9) While carefully supporting blue piping*, unscrewed large white nut holding housing/sensor to piping (was tough, in fact so tough that we later removed all of the teflon tape which was unneeded in his join)
10) Pull* straight up on the housing (hard) and it comes out of the piping.
11) Reverse all above steps to insert new housing/sensor, wires and turn everything back on. Watch for rolled o-rings on the housing and proper alignment of the noth feature when installing the new sensor. Verify mechanical flow sensors in piping line show ~3-4 G/m readout when flow/chiller is restored to functionality.
12) Setup new flow sensor head with Settings: Go to the other in-use sensor, pull off the top and scroll through the menu items (red and white buttons on the unit (shown in pic). Set the new head to these values.
13) Verify the new settings on the head are showing a ~3 G/m readout on the medm screen. If not, possibly there is setting on the sensor that needs revisited.
14) Monitor TCS to see that laser comes back up and stabilizes.
* Blue piping can crack so be careful to always support it and avoid torque torque
Note - with the sensor removed, we could see alot of green merk in the blue piping where the paddle wheel sits. Still suffering green sludge in this system...
A few pictures to add to those already posted. The O-ring closest to the paddle wheel had a cut to it. Not near the electronics, plus there's the other O-ring so it doesn't look like water was getting into where the electronics is housed. Some kind of stuff stuck to each blade (paddle?) of the paddle wheel. Not a good sign if the cooling water for the laser is meant to be clean.
Settings were as follows:
FLO Unit (Flow Unit) = G/m (default was L/m)
FActor (K-Factor) = 135.00 (default was 20)
AVErage (Average) = 0
SEnSit (Sensitivity) = 0
4 Set (4mA Set Point) = 0 G/m
20 Set (20mA Set Point = 10 G/m (default was 160)
ContrAST (Contrast) = 3
Here's both TCS system laser power and flow for the past day. The drop out in the ITMY data is our few hour sensor replacement work. So far no glitching or low droops. Although, there weren't any for the last 24 hours on the old sensor either.

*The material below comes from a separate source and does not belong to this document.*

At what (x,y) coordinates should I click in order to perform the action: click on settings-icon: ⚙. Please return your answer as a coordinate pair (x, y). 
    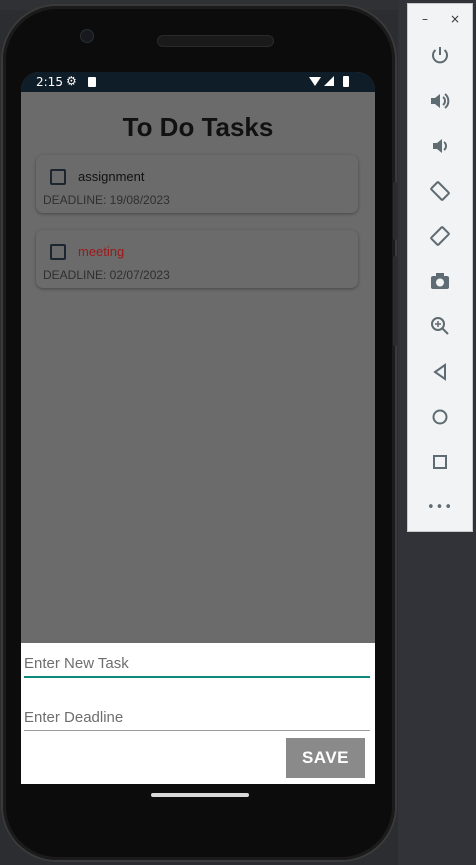
    Looking at the image, I should click on (72, 81).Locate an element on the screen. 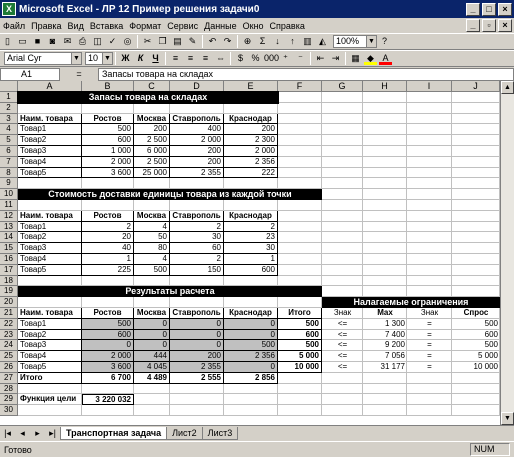  print-preview-icon: ◫ is located at coordinates (98, 42).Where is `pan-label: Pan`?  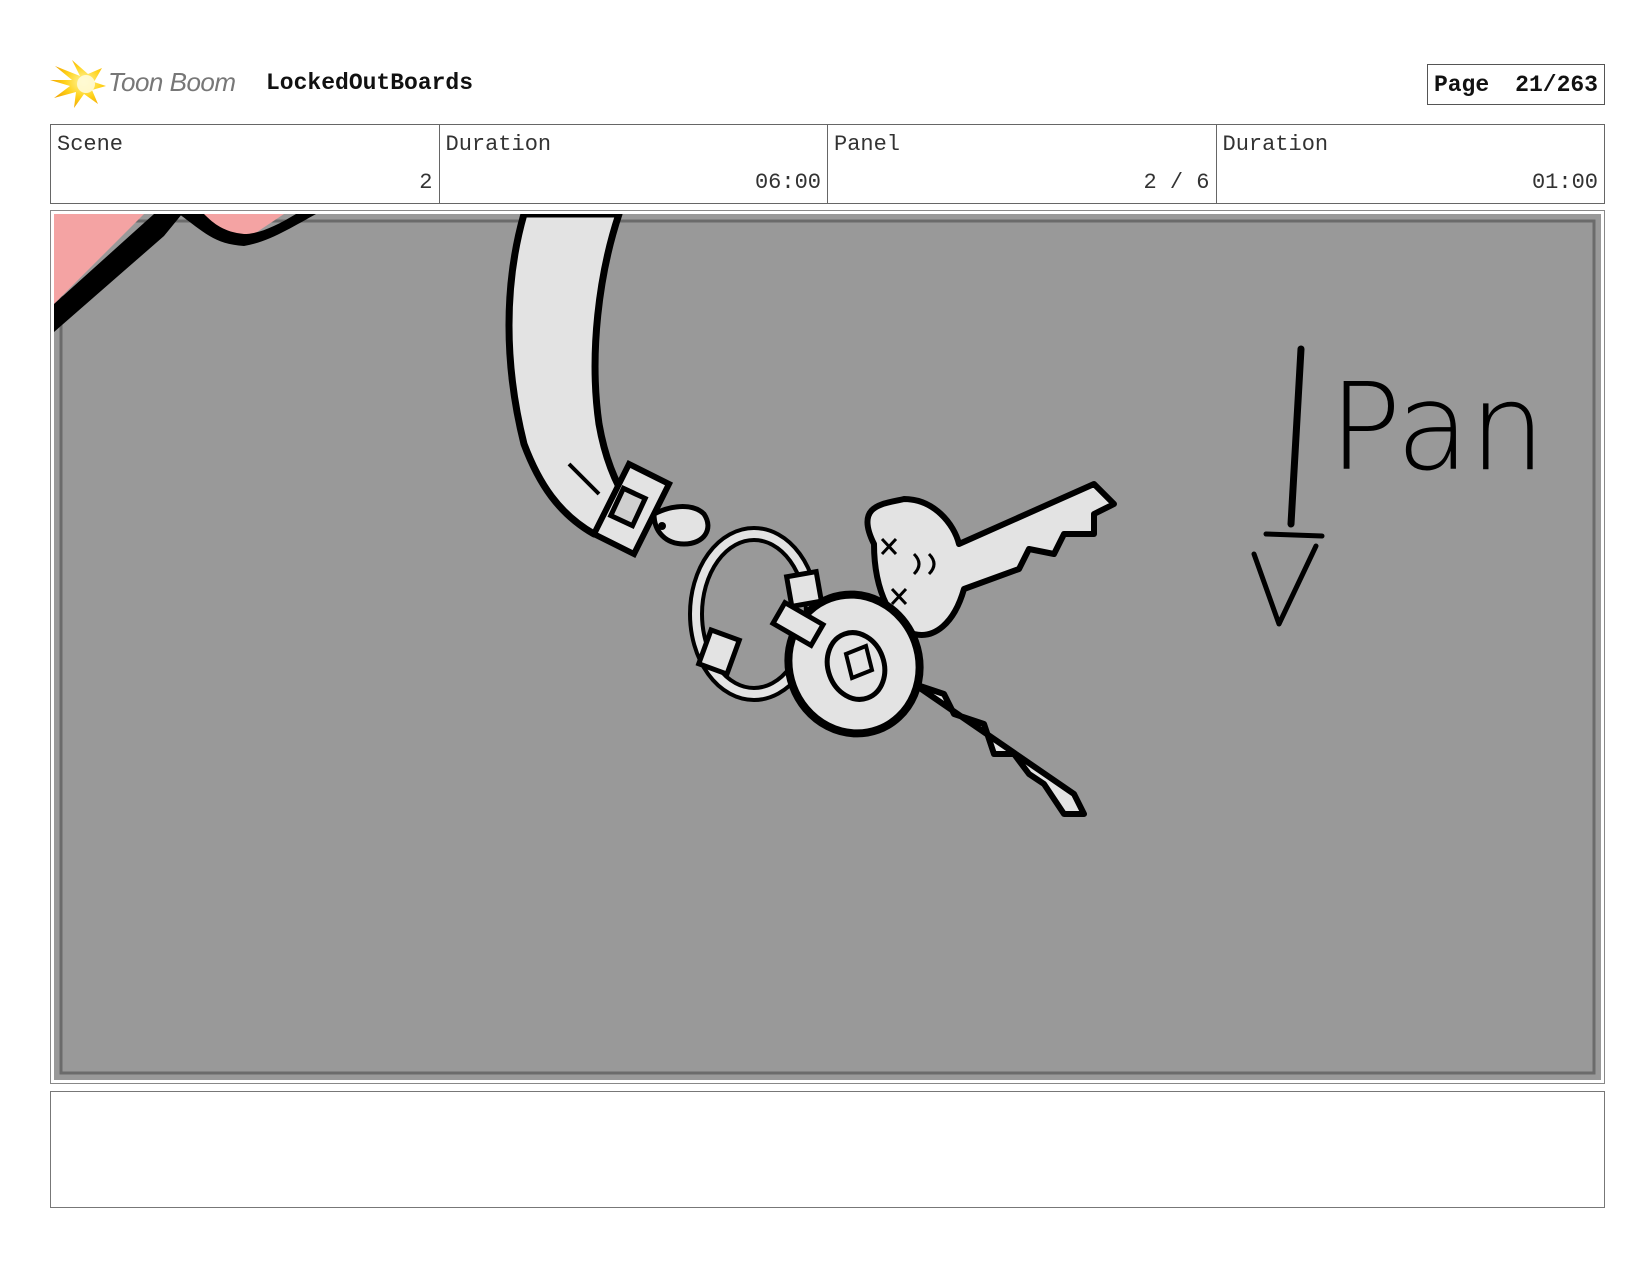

Attached is a 14 day duration minute trend of the TCSy chiller flow rate and CO2 laser power since our swap of tthe TCSy flow sensor. There have been 7 glitches below 2 GPM, with 3 of those glitches being below 1 GPM; all 7 glitches occured in the last week. Unless the spare flow sensor is also faulty (not beyond belief, but still a hard one to swallow) the root cause of our TCSy flow glitches lies elsewhere.
It might be a good idea to try swapping the laser controller chassis next. The electronics path for this flow meter is very simple - just the controller and then into the EtherCAT chassis where it's read by an ADC.